3dem / model-angelo

Automatic atomic model building program for cryo-EM maps
MIT License
110 stars 18 forks source link

model-angelo failed on big target #75

Closed wang3702 closed 9 months ago

wang3702 commented 9 months ago

I run model-angelo for a big target but it failed: https://www.emdataresource.org/EMD-11032 with the following error. Could you please have a check to see how to fix it. I encountered similar errors for those big targets. Here I run under the with sequence mode.

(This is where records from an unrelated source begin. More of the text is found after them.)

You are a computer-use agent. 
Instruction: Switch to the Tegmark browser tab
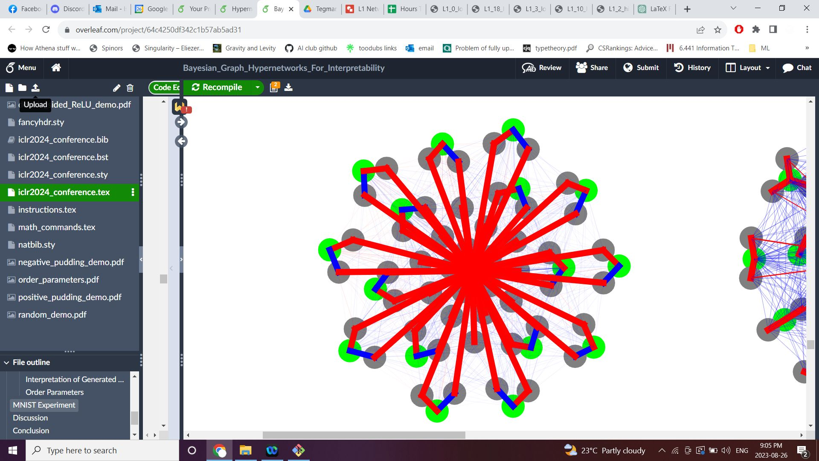coord(319,9)
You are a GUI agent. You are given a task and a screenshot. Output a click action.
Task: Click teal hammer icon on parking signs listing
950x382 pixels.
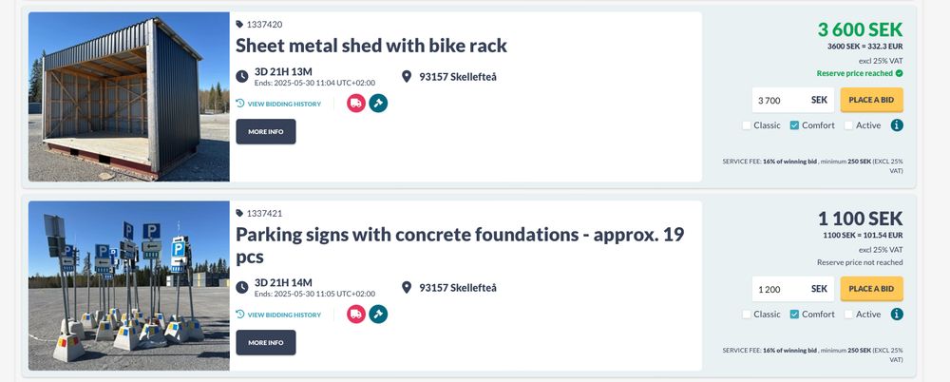point(378,315)
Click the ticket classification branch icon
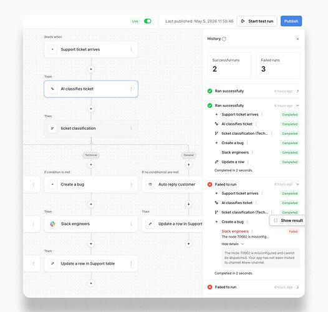Screen dimensions: 328x312 tap(52, 129)
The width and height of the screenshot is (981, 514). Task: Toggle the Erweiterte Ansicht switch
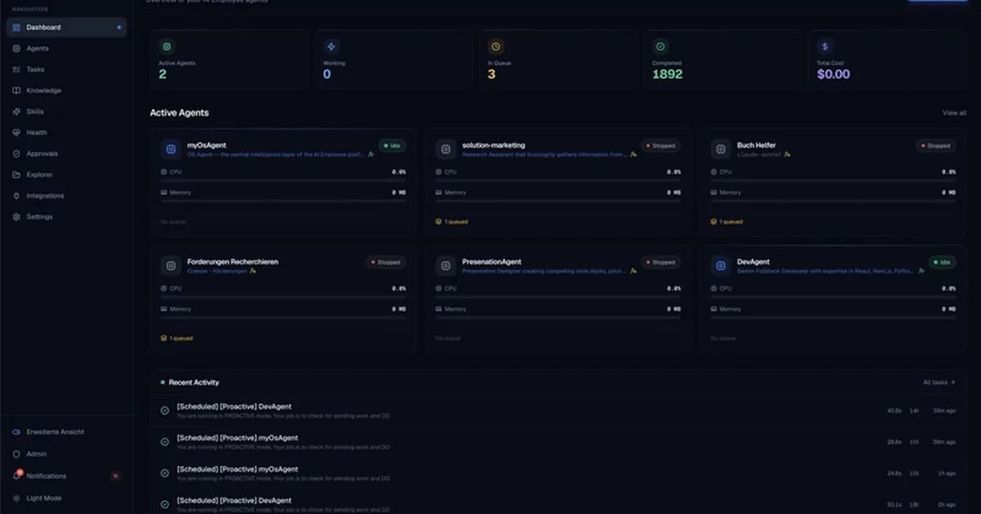click(15, 431)
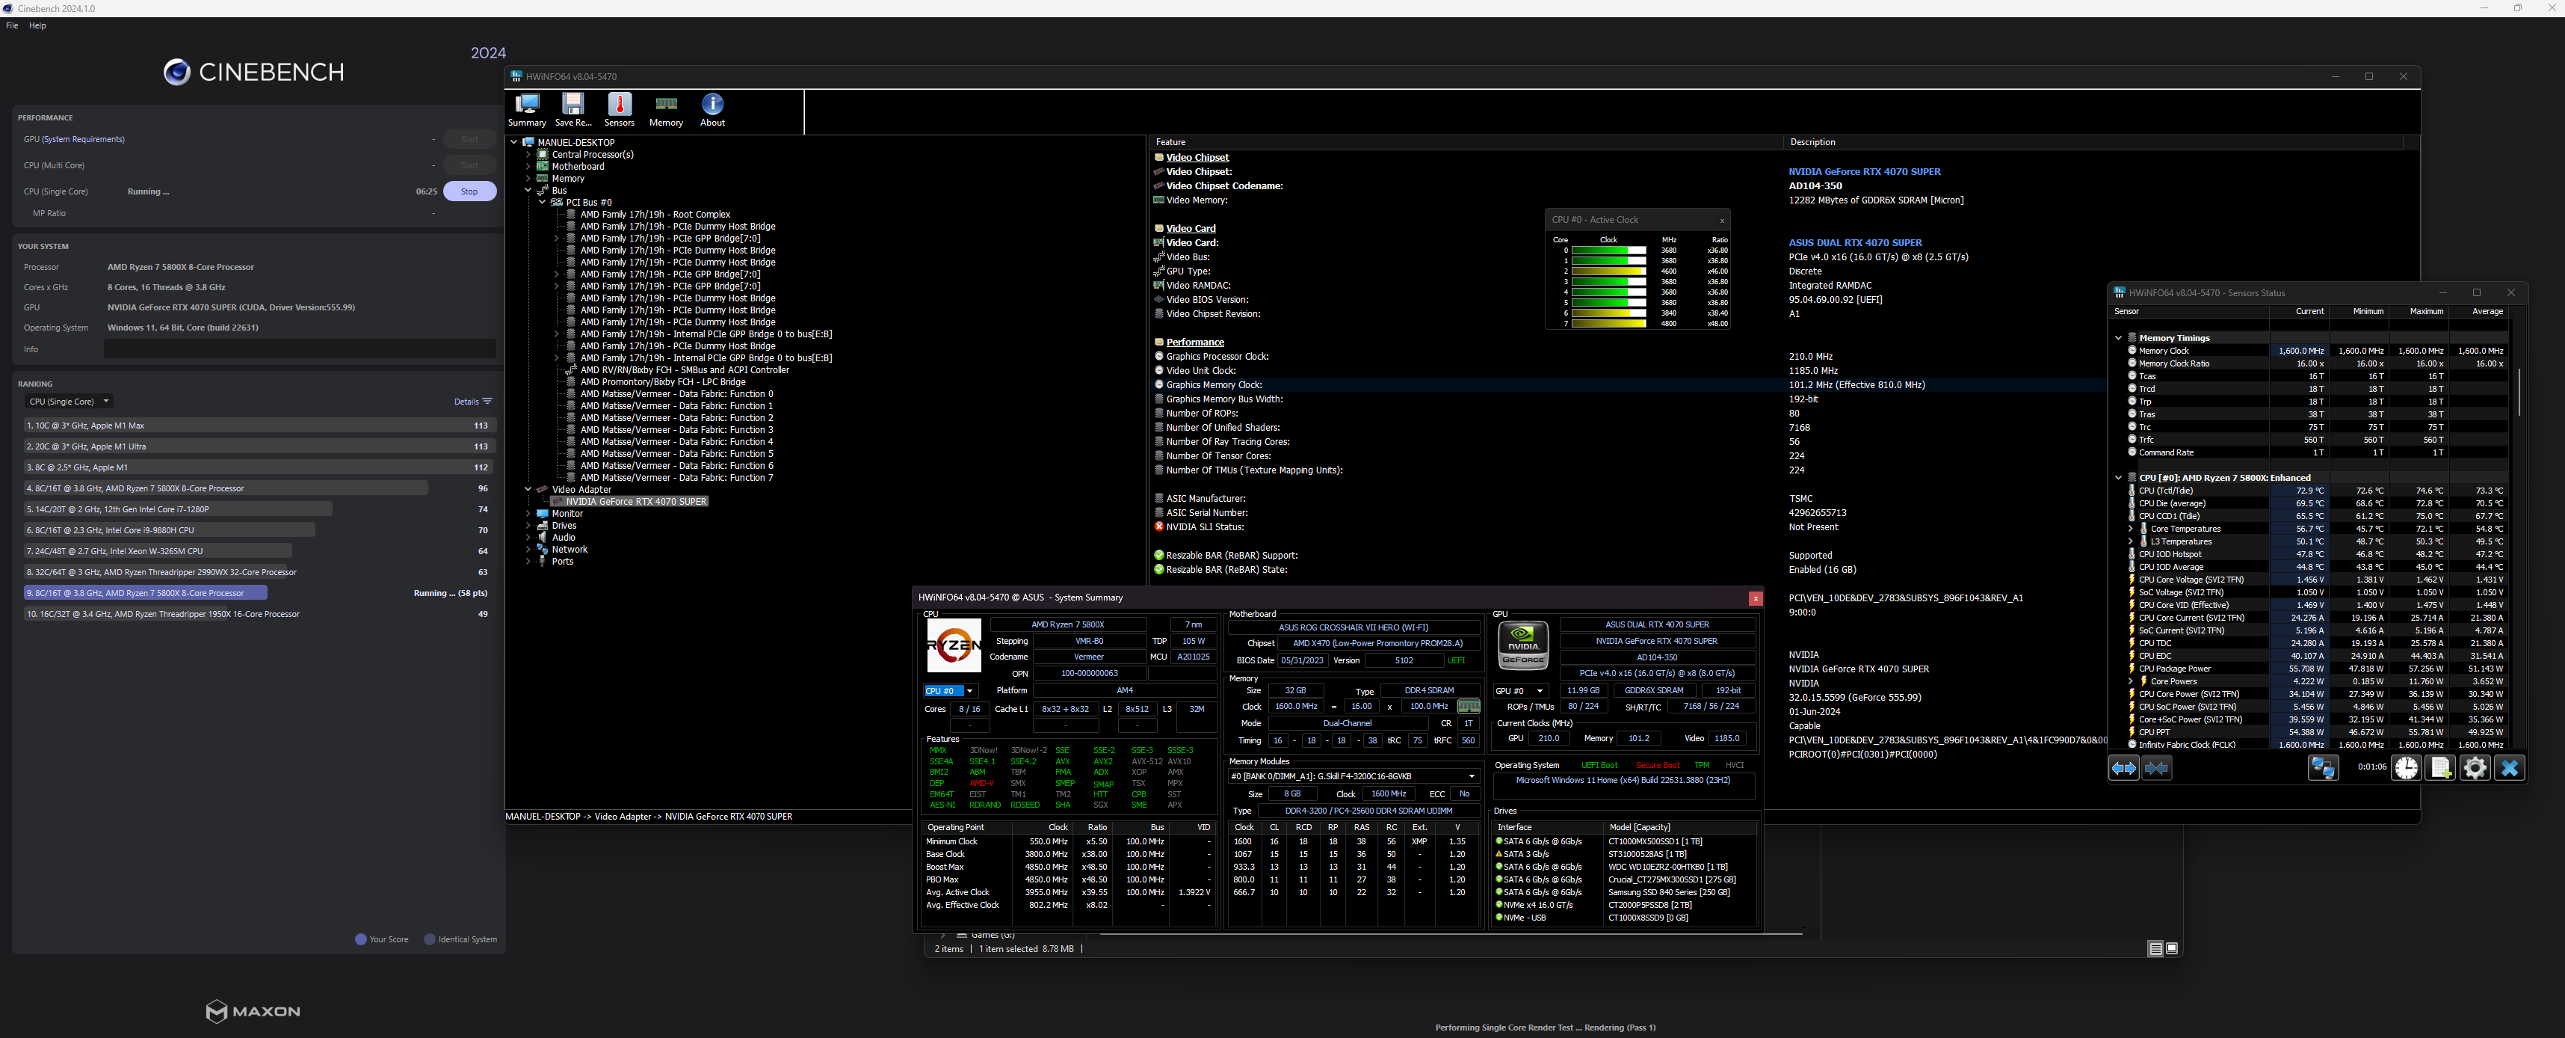
Task: Click the clock timer icon in Sensors Status
Action: click(x=2408, y=767)
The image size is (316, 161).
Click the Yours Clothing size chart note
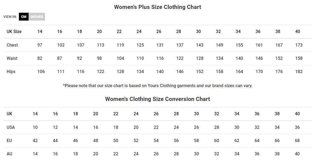tap(157, 86)
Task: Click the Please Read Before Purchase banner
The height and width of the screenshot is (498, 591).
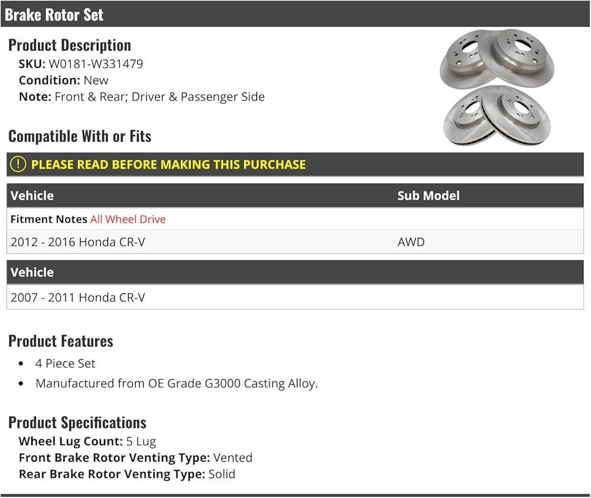Action: tap(295, 165)
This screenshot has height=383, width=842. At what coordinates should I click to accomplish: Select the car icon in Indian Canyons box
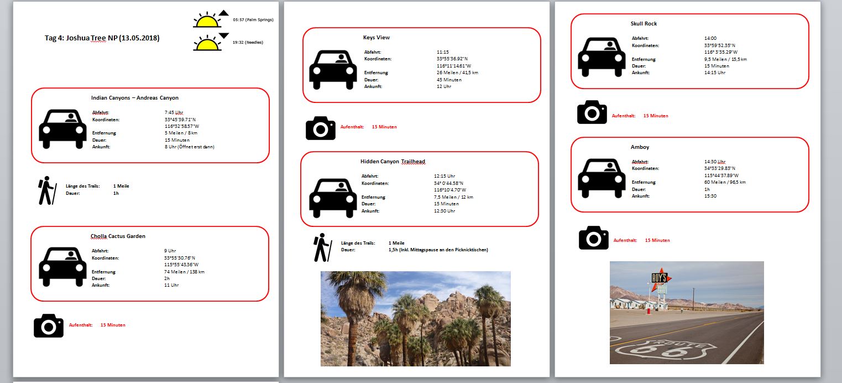coord(62,128)
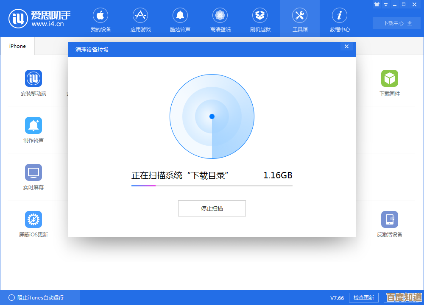Open 高清壁纸 wallpapers section
The height and width of the screenshot is (305, 424).
point(220,19)
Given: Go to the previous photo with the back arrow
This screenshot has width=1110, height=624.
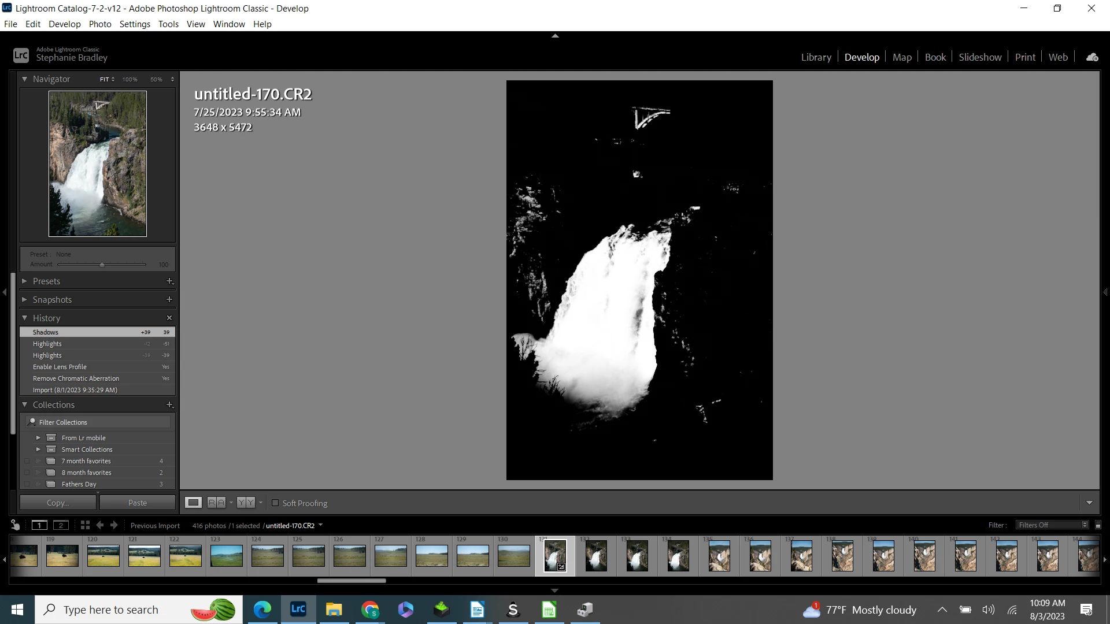Looking at the screenshot, I should coord(100,525).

2023-09-28 at 10:47:31 | INFO | Loaded module from step: 483863
2023-09-28 at 10:50:31 | ERROR | Error in ModelAngelo
Traceback (most recent call last):

  File "/apps/miniconda38/envs/model_angelo/bin/model_angelo", line 33, in <module>
    sys.exit(load_entry_point('model-angelo==1.0.0', 'console_scripts', 'model_angelo')())
    │   │    └ <function importlib_load_entry_point at 0x7f4d7be50280>
    │   └ <built-in function exit>
    └ <module 'sys' (built-in)>
  File "/apps/miniconda38/envs/model_angelo/lib/python3.10/site-packages/model_angelo-1.0.0-py3.10.egg/model_angelo/__main__.py", line 52, in main
    args.func(args)
    │    │    └ Namespace(volume_path='/home/kihara/wang3702/turtle_scratch/model_angelo_pdrna_complex/DRNA_maps/11032.mrc', protein_fasta='/...
    │    └ <function main at 0x7f4cba9ab0a0>
    └ Namespace(volume_path='/home/kihara/wang3702/turtle_scratch/model_angelo_pdrna_complex/DRNA_maps/11032.mrc', protein_fasta='/...
> File "/apps/miniconda38/envs/model_angelo/lib/python3.10/site-packages/model_angelo-1.0.0-py3.10.egg/model_angelo/apps/build.py", line 241, in main
    gnn_output = gnn_infer(gnn_infer_args)
                 │         └ {'num_rounds': 3, 'crop_length': 200, 'repeat_per_residue': 1, 'esm_model': 'esm1b_t33_650M_UR50S', 'aggressive_pruning': Tru...
                 └ <function infer at 0x7f4cba8f6170>
  File "/apps/miniconda38/envs/model_angelo/lib/python3.10/site-packages/model_angelo-1.0.0-py3.10.egg/model_angelo/gnn/inference.py", line 92, in infer
    protein = get_lm_embeddings_for_protein(lang_model, batch_converter, protein)
              │                             │           │                └ Protein(atom_positions=None, atomc_positions=None, aatype=None, atom_mask=None, atomc_mask=None, residue_index=None, chain_in...
              │                             │           └ <esm.data.BatchConverter object at 0x7f4c6075bf40>
              │                             └ ProteinBertModel(
              │                                 (embed_tokens): Embedding(33, 1280, padding_idx=1)
              │                                 (layers): ModuleList(
              │                                   (0-32): 33 x TransformerLa...
              └ <function get_lm_embeddings_for_protein at 0x7f4cba8f6290>
  File "/apps/miniconda38/envs/model_angelo/lib/python3.10/site-packages/model_angelo-1.0.0-py3.10.egg/model_angelo/data/generate_complete_prot_files.py", line 32, in get_lm_embeddings_for_protein
    [result[s]["representations"][33].cpu().numpy() for s in seq_names], axis=0,
     │                                                       └ ['0', '1', '2', '3', '4', '5', '6', '7', '8', '9', '10', '11', '12', '13', '14', '15', '16', '17', '18', '19', '20', '21', '2...
     └ {'0': {'representations': {33: tensor([[ 0.0787,  0.0393,  0.2289,  ..., -0.3559, -0.4995, -0.0829],
               [ 0.4218,  0.035...
  File "/apps/miniconda38/envs/model_angelo/lib/python3.10/site-packages/model_angelo-1.0.0-py3.10.egg/model_angelo/data/generate_complete_prot_files.py", line 32, in <listcomp>
    [result[s]["representations"][33].cpu().numpy() for s in seq_names], axis=0,
     │      │                                           └ '87'
     │      └ '87'
     └ {'0': {'representations': {33: tensor([[ 0.0787,  0.0393,  0.2289,  ..., -0.3559, -0.4995, -0.0829],
               [ 0.4218,  0.035...

KeyError: '87'
jamaliki commented 9 months ago

Hi,

This is not due to it being large, I think something is wrong with your sequence file. Do you mind sharing it?

Best, Kiarash.

wang3702 commented 9 months ago

Thank you for your such a quick response! Yes. I found the problem, some protein sequences are missing due to my fault. I will run it again and check the results. Will let you know soon.

wang3702 commented 9 months ago

After I fixed the fasta bugs, it works well. Thank you so much for your help!